At follow-up, children whose parents received intervention package improved in tooth brushing skills and oral hygiene status. The noted improvement signifies the effectiveness of the intervention in creating children’s skills and their ability to remove plaque. The improvement in oral hygiene remained virtually the same even when adjusted for parental socio-demographics, awareness and supervision of children during tooth brushing while that of tooth brushing skills increased remarkably. Increase in odds of tooth brushing skills displayed after adjusting for parental socio-demographics, awareness and supervision of children during tooth brushing implies the importance of parents’ role in enhancing children’s tooth brushing skills.

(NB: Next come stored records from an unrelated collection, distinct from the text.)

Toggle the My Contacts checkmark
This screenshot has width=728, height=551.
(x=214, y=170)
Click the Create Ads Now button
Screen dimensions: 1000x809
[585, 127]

Our inference is in line with the finding of Collet et al. [19], that parents’ child behavior management skills are associated with better child oral health. Furthermore, parents’ awareness proved to be a key in the improvement of children’s tooth brushing skills and oral hygiene indicating the importance of empowering parents on children’s oral hygiene practices.
CONCLUSION
Providing education to parents on children tooth brushing supervision effectively improved children’s tooth brushing skills, plaque score and gingival health emanating from awareness and act of supervision improvements revealed on their part. The magnitude of improvement in tooth brushing skills was stronger than of the other outcomes.
RECOMMENDATION
Governments to adopt the approach in their endeavor of instilling children’s proper tooth brushing practices and gingival health. Further innovative studies in this field are recommended.
LIST OF ABBREVIATIONS
ICC | = Intra-cluster Correlation Coefficient |
IRB | = Institutional Review Board |
MUHAS | = Muhimbili University of Health and Allied Sciences |
SPSS | = Statistical Package for Social Sciences |
ETHICS APPROVAL AND CONSENT TO PARTICIPATE
MUHAS Institutional Review Board (IRB) granted ethical clearance whereas Kinondoni Municipal Council authority provided permission to undertake this study.
HUMAN AND ANIMAL RIGHTS
No animals were used in this research. All human research procedures followed were in accordance with the ethical standards of the committee responsible for human experimentation (institutional and national), and with the Helsinki Declaration of 1975, as revised in 2013.
CONSENT FOR PUBLICATION
Parents’ informed consent and children’s assertion were a pre-requisite for enrolment in this study.
CONFLICT OF INTEREST
Authors declare no conflict of interest, financial or otherwise.
FUNDING
The Tanzanian Government supports through the University of Dodoma for funding the study.
ACKNOWLEDGEMENTS
Our gratitude to all study participants for their time and cooperation, MUHAS for technical support.